Paper No. 2-8
Presentation Time: 10:00 AM
MICROBIAL PRODUCTION OF COPROSTANOL: IMPLICATIONS FOR EARLY ANIMALS AND REAPPRAISAL OF THE BIOMARKER
Studies on the chemical composition of early animal fossils during the Ediacaran (635-541 Ma) have recovered many informative lipid biomolecules. One of these is coprostane, which in other contexts is assumed to be the product of ‘higher vertebrate’ gut microbiomes. Human microbiome studies have identified Clostridium symbionts being responsible for producing coprostanol (by reducing cholesterol in the gut), specifically via the ismA gene. Interestingly, coprostane was recently found in the Ediacaran fossil Dickinsonia, one of the oldest putative animals, and whose digestive anatomy remains highly contentious. There are several competing hypotheses for where the Ediacaran coprostane came from, specifically: a gut microbiome, decay of the animal carcass, and from the environment.
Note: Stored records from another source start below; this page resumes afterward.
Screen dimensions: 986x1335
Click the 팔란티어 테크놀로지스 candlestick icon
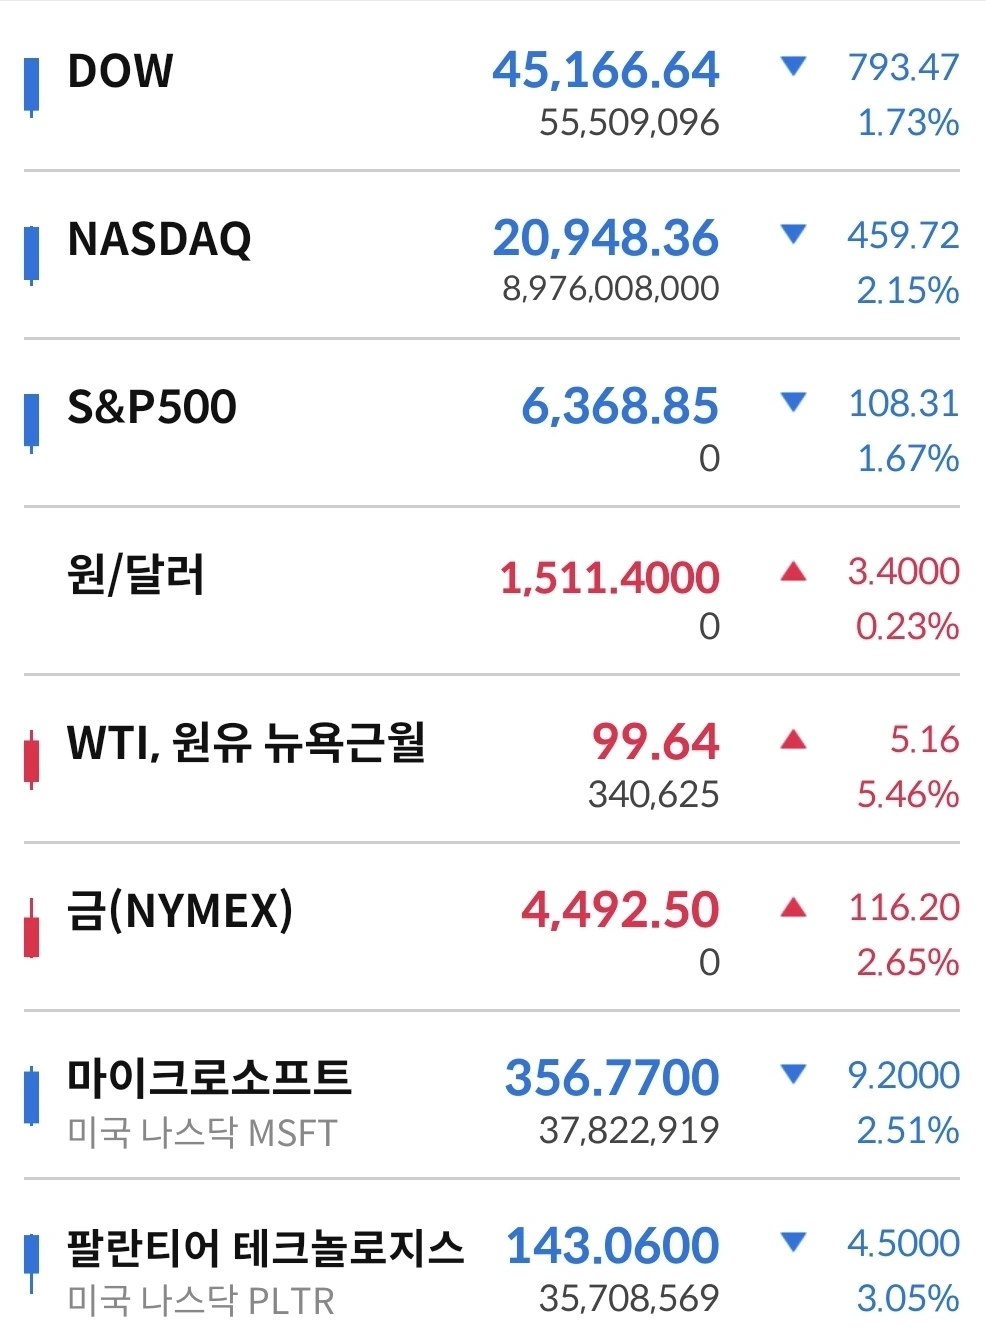click(32, 1264)
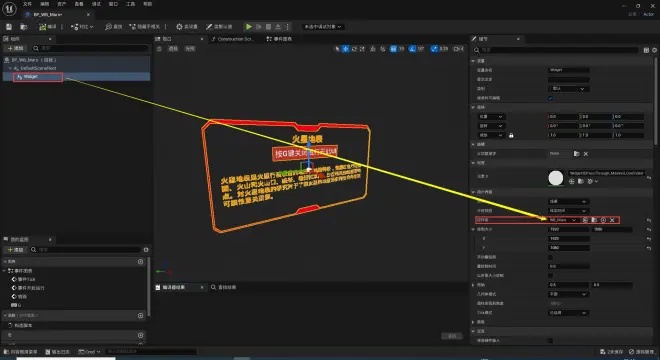660x360 pixels.
Task: Clear the widget class with X icon
Action: pos(612,220)
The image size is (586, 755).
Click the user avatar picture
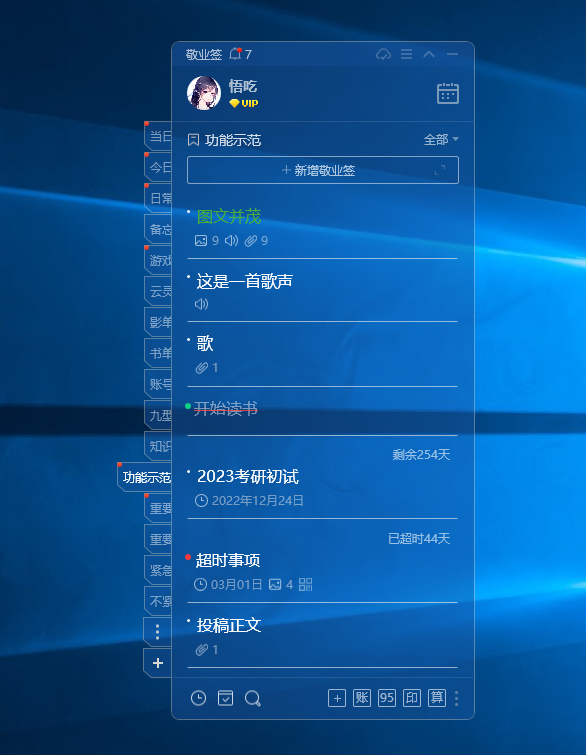point(204,93)
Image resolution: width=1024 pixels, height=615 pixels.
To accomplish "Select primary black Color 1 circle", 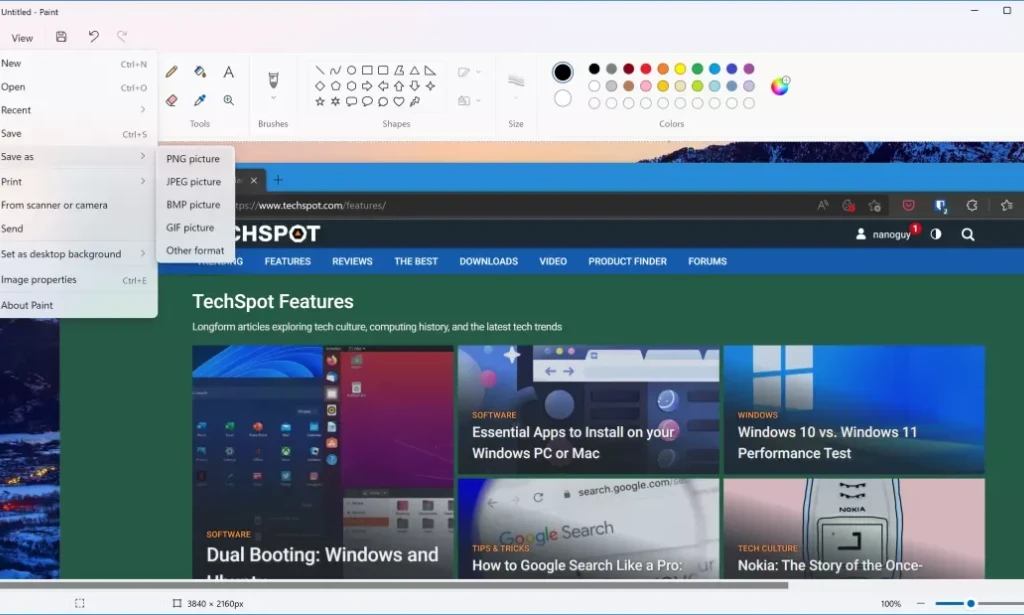I will [x=562, y=72].
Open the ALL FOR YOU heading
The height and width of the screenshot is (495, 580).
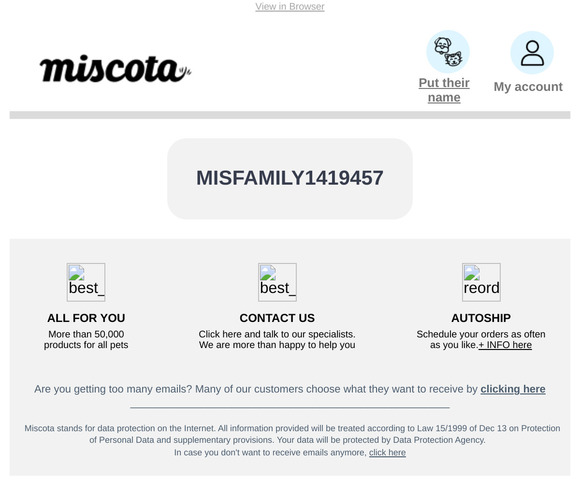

To better understand the presence of coprostane in Ediacaran fossils and whether it could suggest a fossilized microbiome signature, we analyzed metagenomic data to explore the distribution of ismA-bearing bacteria in modern invertebrate guts and in their environments. An additional study was conducted to identify any other microbial taxa beyond Clostridium that have the gene. To further test the functionality of the invertebrate results, protein modeling via ColabFold and pymol are used to compare the known Clostridium ismA proteins to the putative sequences. The results suggest that ismA-bearing microbes, and therefore the capacity to produce this biomarker, are present in many groups of invertebrates. The presence of coprostanol therefore doesn’t necessarily imply only decomposition of the Dickinsonia carcass - as is the prevailing hypothesis - but could instead represent a source endogenous to the living animal. The environmental levels of coprostane suggest that the Ediacaran featured an unusual sterol cycle with few modern analogues. By combining lipidomics and metagenomics we can ask new questions in the fossil record as more data on the chemical composition of fossils becomes available.